Мы тоже можем только выдвигать гипотезы, но для нас первый нарисованный человеком крестик — это не чистая абстракция, а некое теоретическое обобщение практической деятельности и опыта человека, отражающее главную особенность человеческого сознания — его моделирующую функцию в ее материальном выражении. Мы не можем с полной уверенностью говорить о том, какой смысл вкладывал в «крестик» создатель этого артефакта, но мы знаем широчайшую символику креста в истории культуры человечества. Крест — это и знак огня, и солярный знак, и знак мирового дерева, и обозначение перекрестка дорог и сторон света и т. д., и все это связано с представлениями о модели мира. О гигантском клубке представлений о жизни, смерти, рождении, умирании, воскрешении, крови, огне и т. д., связанном с охрой и ее цветом в культуре человечества, можно было бы написать обширную работу. Но для нас важно другое.
Говоря о возникшем в результате мутации, перестроившей звуковоспроизводящий аппарат, потоке членораздельного звукоизвержения, мы не можем, конечно, составить полного представления о нем. Мы можем лишь высказывать предположения.
Мы не будем уподобляться академику Марру, так как не видим возможности предложить универсальный набор архаических корней, стоящих у истоков всех языков мира. По этому поводу мы можем только пропеть старую и достаточно циничную частушку об этих универсальных звукосочетаниях, в текст которой авторы невольно включили нецензурную инвективу, восходящую, по мнению исследователя архаических форм сознания и языка В.Ю. Михайлина, к ранним стадиям развития человеческой речи — «песьей лайе» [75]:
Видит академик Марр
Корень яфетический,
Я фети, ети, ети
— Дальше некуды идти.
Кстати, двусмысленность слова «ети» почти общеизвестна: оно обозначает и процесс еды, и процесс совокупления, который уподобляется первому.

Записи с указанием мест в документах и на снимках экрана:
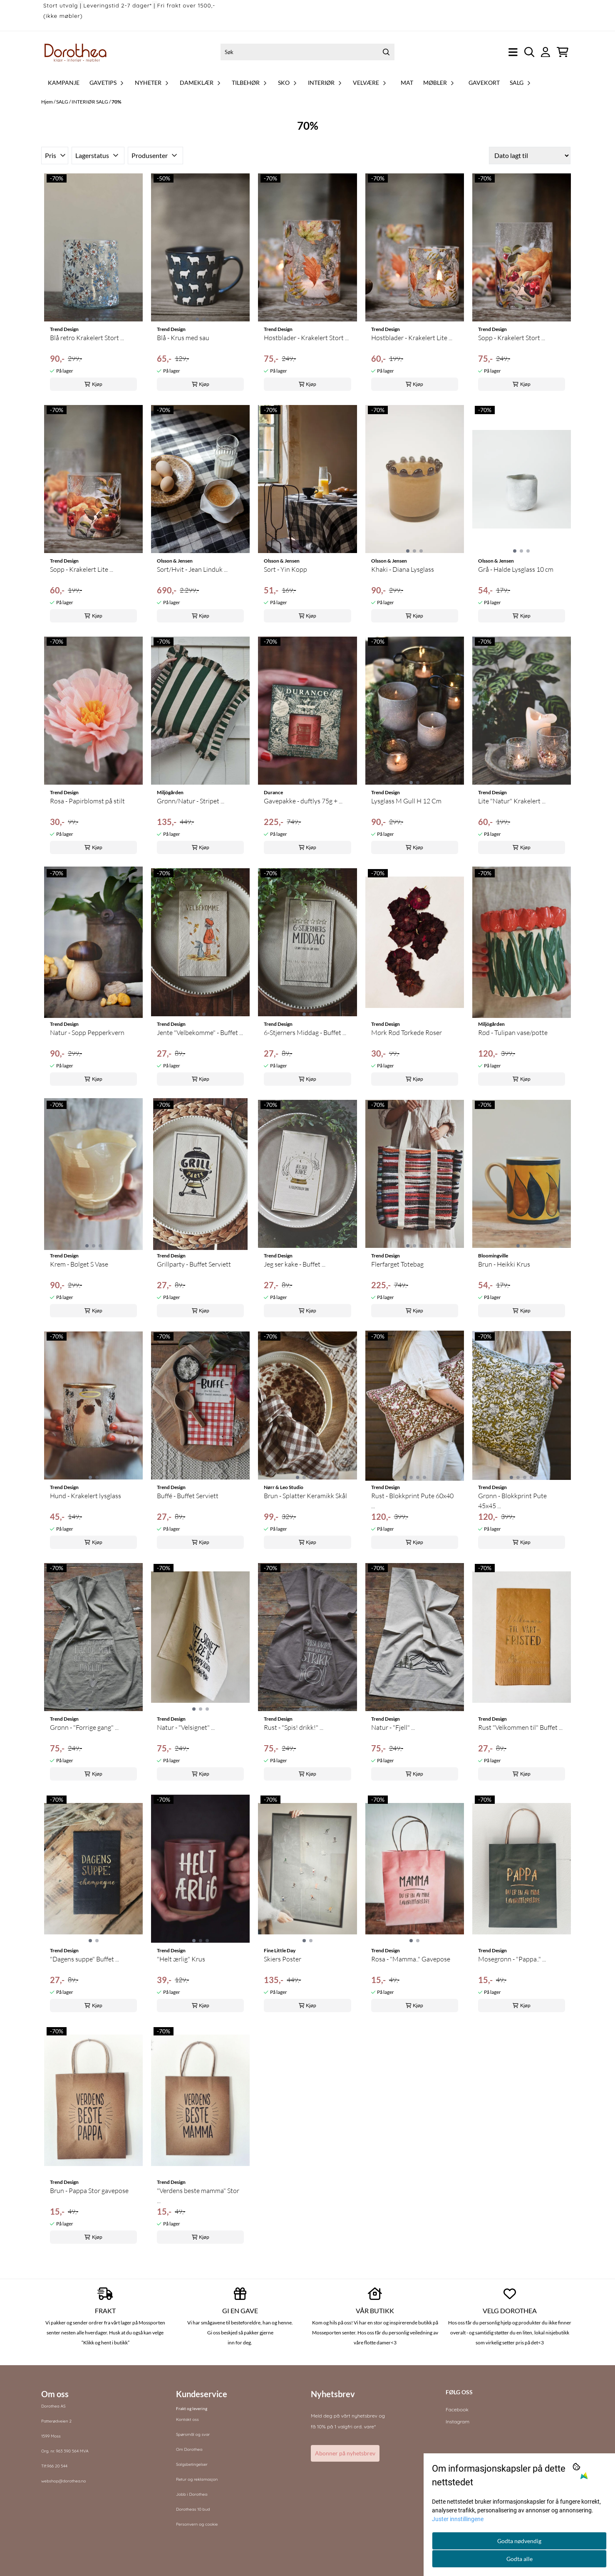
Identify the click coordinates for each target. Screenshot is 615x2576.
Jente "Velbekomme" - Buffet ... (200, 1032)
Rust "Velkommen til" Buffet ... (520, 1727)
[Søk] (307, 52)
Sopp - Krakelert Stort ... (511, 337)
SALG (62, 102)
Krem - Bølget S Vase (79, 1264)
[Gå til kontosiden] (545, 52)
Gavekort (484, 82)
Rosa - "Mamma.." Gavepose (410, 1959)
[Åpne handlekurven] (562, 52)
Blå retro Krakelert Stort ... (87, 337)
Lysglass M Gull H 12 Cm (406, 801)
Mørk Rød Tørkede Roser (406, 1032)
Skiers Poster (282, 1959)
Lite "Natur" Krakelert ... (512, 801)
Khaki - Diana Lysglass (402, 569)
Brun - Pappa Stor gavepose (89, 2190)
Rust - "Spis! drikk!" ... (293, 1727)
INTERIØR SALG (90, 102)
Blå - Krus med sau (183, 337)
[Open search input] (529, 52)
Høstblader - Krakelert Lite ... (411, 337)
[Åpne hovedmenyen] (513, 52)
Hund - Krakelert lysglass (85, 1496)
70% (117, 102)
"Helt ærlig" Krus (181, 1959)
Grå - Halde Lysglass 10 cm (515, 569)
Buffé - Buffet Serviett (187, 1496)
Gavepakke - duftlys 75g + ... (303, 801)
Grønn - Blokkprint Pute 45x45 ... (512, 1501)
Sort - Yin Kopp (285, 569)
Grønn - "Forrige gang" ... (84, 1727)
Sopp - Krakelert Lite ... (81, 569)
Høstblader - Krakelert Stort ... (306, 337)
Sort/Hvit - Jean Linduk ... (192, 569)
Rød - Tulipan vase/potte (513, 1032)
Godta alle (519, 2558)
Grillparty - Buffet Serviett (194, 1264)
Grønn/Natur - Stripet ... (190, 801)
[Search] (386, 52)
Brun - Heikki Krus (504, 1264)
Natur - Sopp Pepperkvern (87, 1032)
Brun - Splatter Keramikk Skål (305, 1496)
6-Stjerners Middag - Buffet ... (305, 1032)
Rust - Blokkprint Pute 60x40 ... (412, 1501)
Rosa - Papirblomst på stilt (87, 801)
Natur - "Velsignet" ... (186, 1727)
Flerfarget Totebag (397, 1264)
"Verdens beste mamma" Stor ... (198, 2195)
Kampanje (63, 82)
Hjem (47, 102)
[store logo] (75, 52)
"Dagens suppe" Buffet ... (84, 1959)
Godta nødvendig (519, 2540)
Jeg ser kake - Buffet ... (294, 1264)
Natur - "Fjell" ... (393, 1727)
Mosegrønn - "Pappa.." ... (512, 1959)
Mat (407, 82)
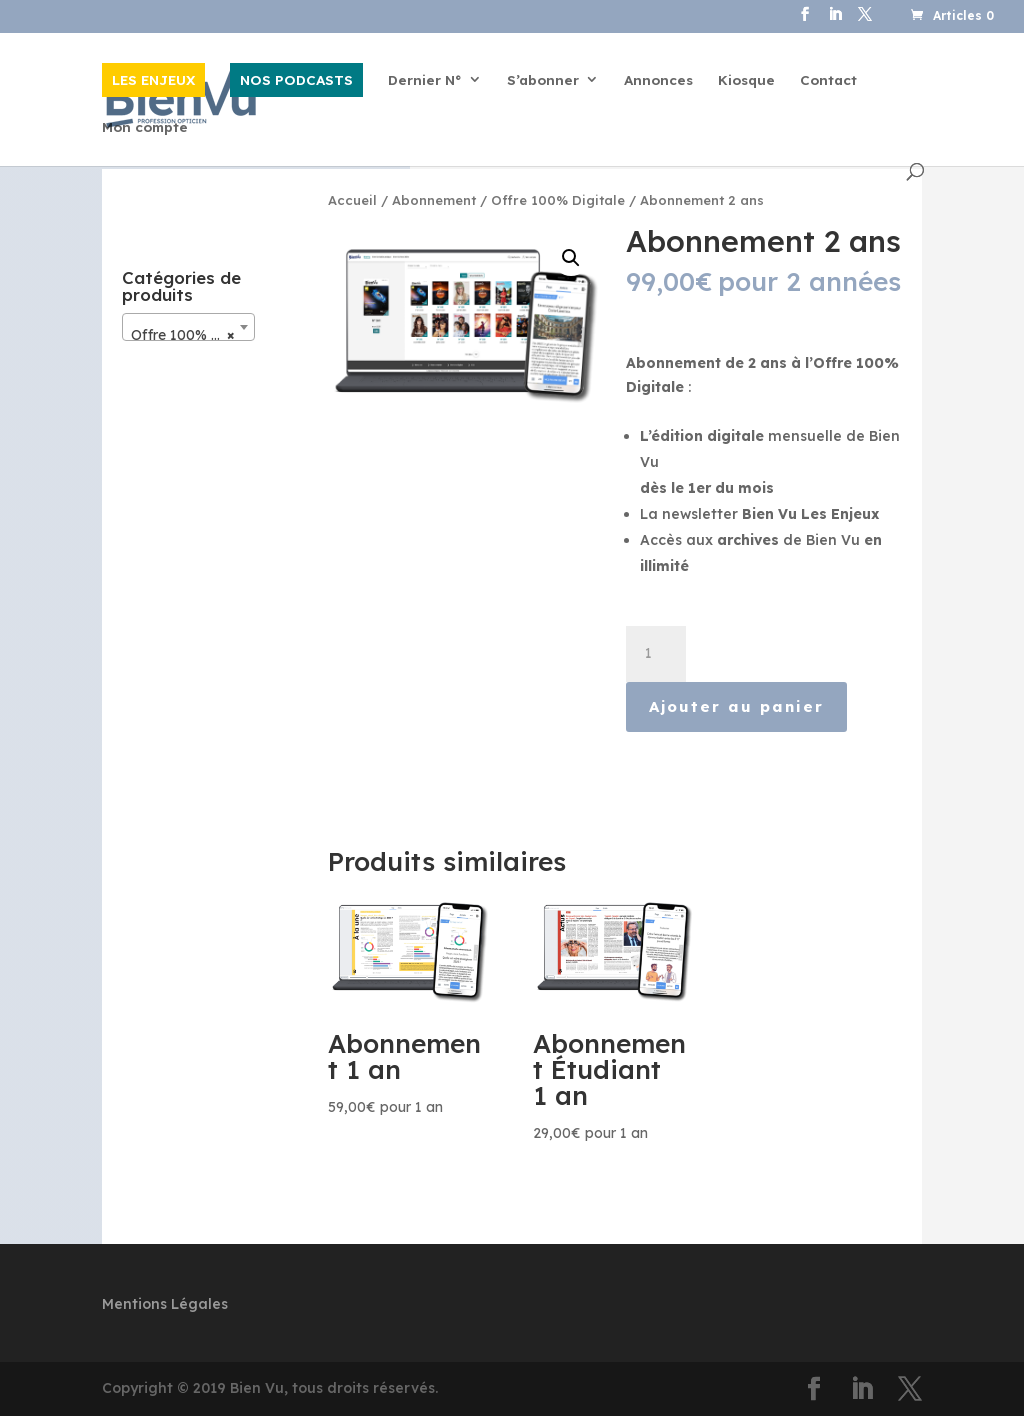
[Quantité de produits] (656, 654)
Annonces (658, 80)
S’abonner (543, 80)
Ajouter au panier (736, 706)
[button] (571, 258)
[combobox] (188, 327)
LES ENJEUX (153, 79)
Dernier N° (425, 80)
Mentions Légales (165, 1304)
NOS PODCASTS (296, 79)
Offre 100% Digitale (558, 200)
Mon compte (145, 127)
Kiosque (746, 80)
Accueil (352, 200)
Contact (828, 80)
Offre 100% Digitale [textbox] (192, 335)
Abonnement (434, 200)
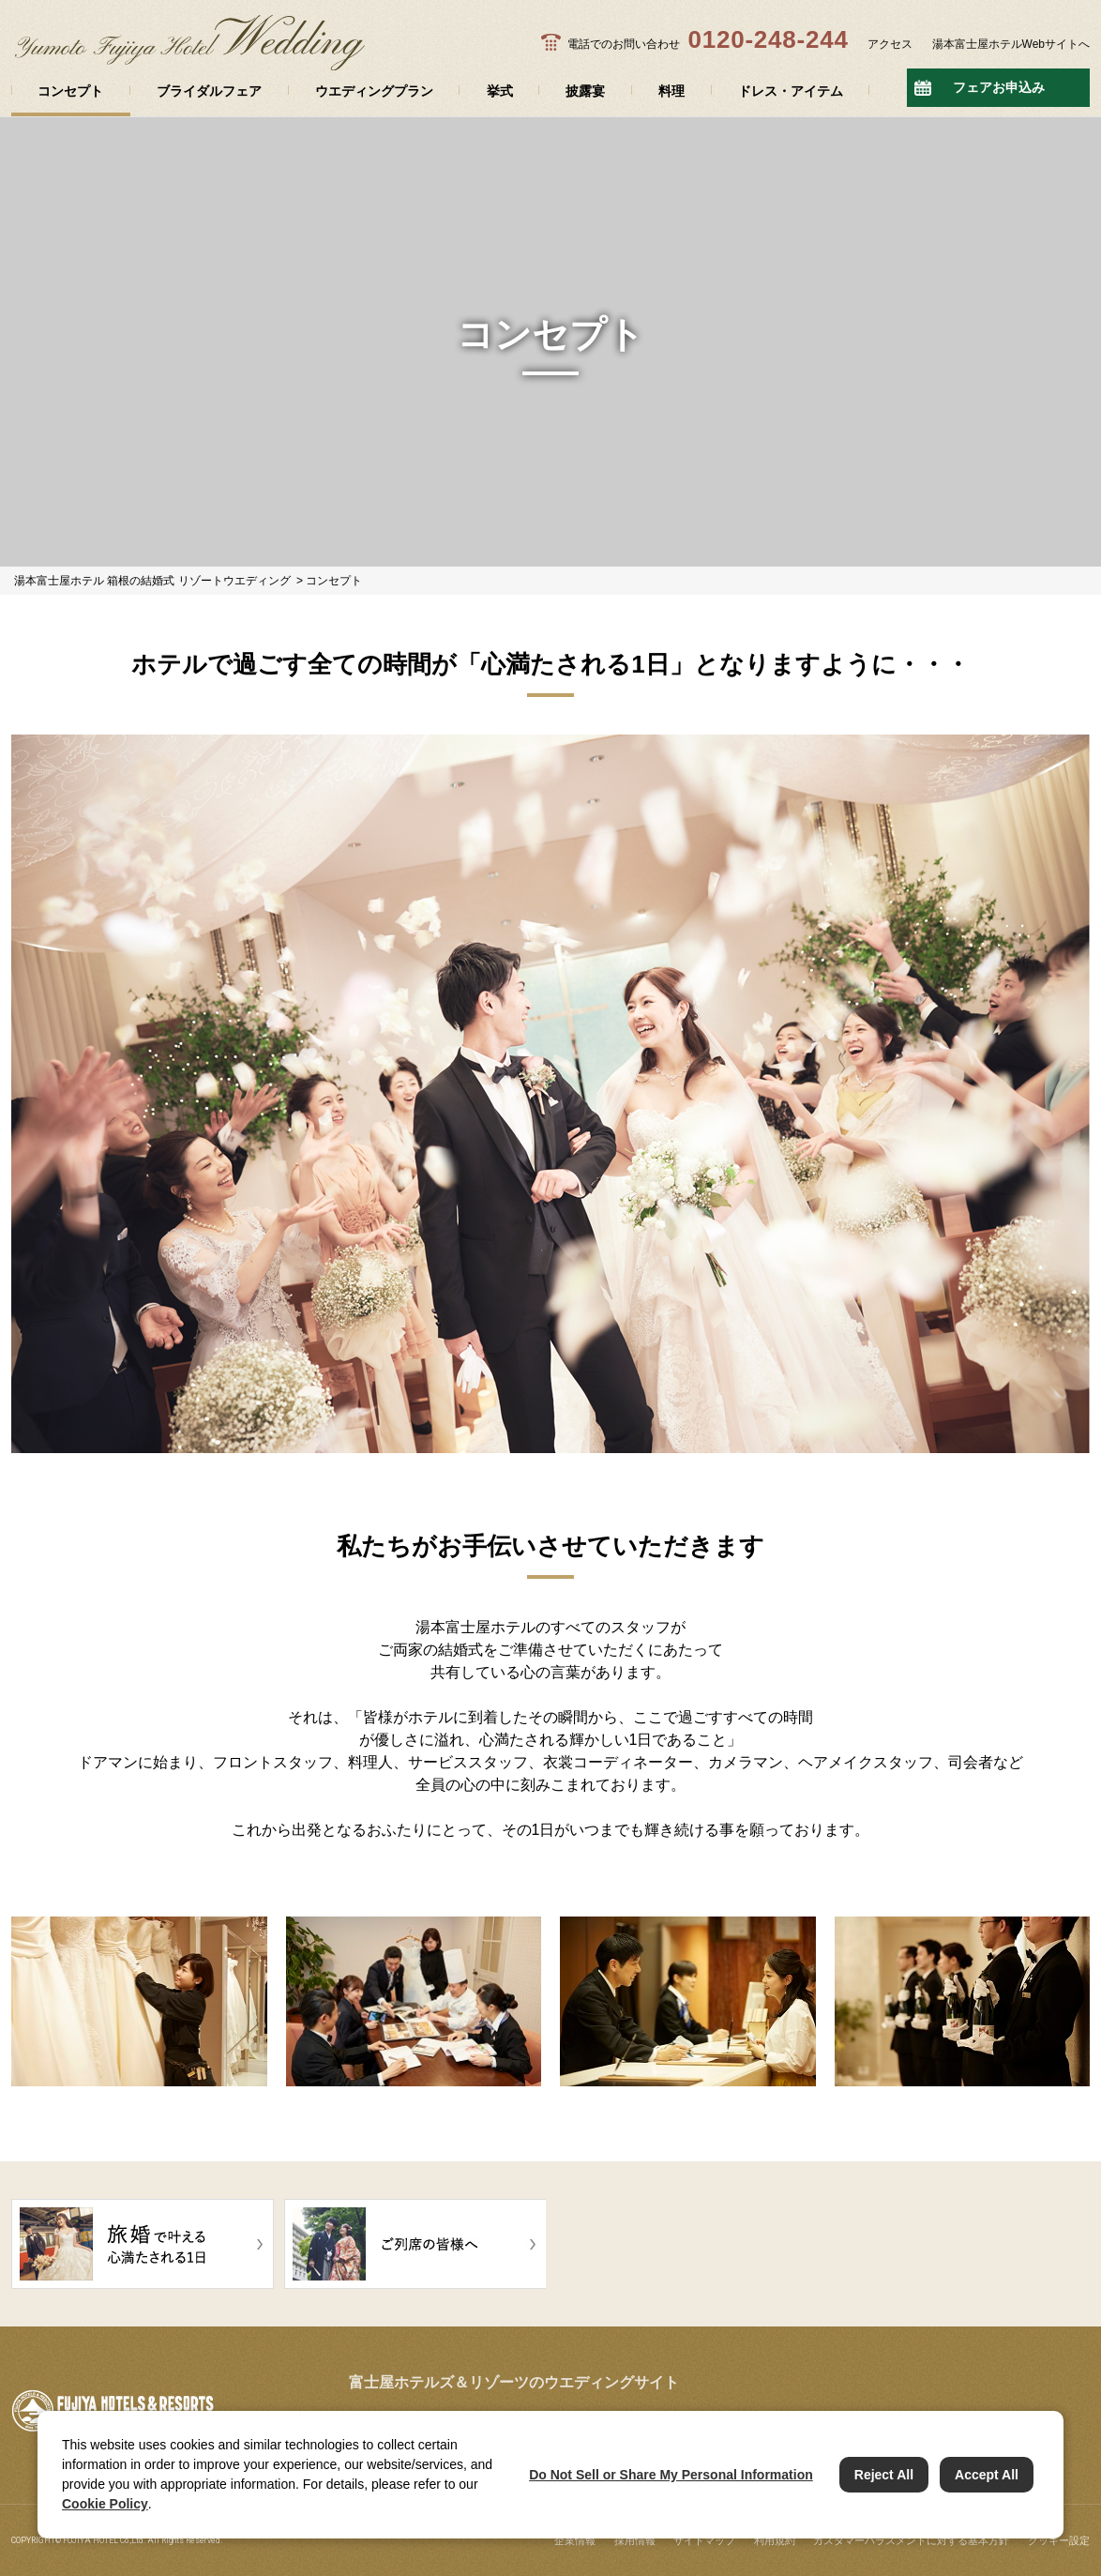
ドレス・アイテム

## ТРЕБОВАНИЯ К ЗАДАНИЮ
Продолжите текст о зарождении человеческой речи, начав сразу после его последнего предложения.

## РЕЗУЛЬТАТ
Однако можно предполагать, что это относительно небольшое количество членораздельных звуковых «сгустков» напоминало, вероятно, то, что в русском языке называется боботанием, то есть невнятным, полубессмысленным детским лепетом, в котором ритмически повторяющееся членораздельное звукосочетание может нести в себе самые разные значения. Так, в словаре Даля существительное «боба», «бобка», «бобушка» отнесено к диалектным формам, обозначающим одновременно и детскую игрушку (балушку, блудяшку, потешку, цацку), и детскую рубашечку, и бабушку. Заметим, что эти однокоренные слова, относящиеся к разным сферам человеческого бытия (родственные отношения, предметная деятельность, часть одежды), практически объединены только своей причастностью к жизни ребенка, к его невнятной, еще только формирующейся речи, подобной гулению, речи, которая и называется боботанием [76]. По всей вероятности, ранние формы вербального языка вышли из подобного стихийного, синкретического потока членораздельного звукоизвержения. Путь от правостороннего «уа» до предельно примитивного и архаического, но уже левостороннего «ау» был страшно далек, и описать его этапы в деталях мы не беремся, однако набор членораздельных звуков один и тот же. Если речь человека начинается с боботания, то не исключено, что и речь человечества начиналась с чего-то подобного.
Любопытно, что в своем замечательном рассказе «Бобок» Ф.М. Достоевский, сам того не подозревая, создает поражающую воображение карикатурную метафору психотерапевтической группы, где случайный посетитель кладбища вдруг слышит разговоры покойников, которые они ведут друг с другом, пользуясь остатками разлагающегося в их гниющем мозгу сознания. Участники разговора, в котором все, несмотря на преодоленный ими рубеж жизни и смерти, оказываются пошляками, в стремлении нравственно заголиться и обнажиться раскрывают самые низменные стороны своей души.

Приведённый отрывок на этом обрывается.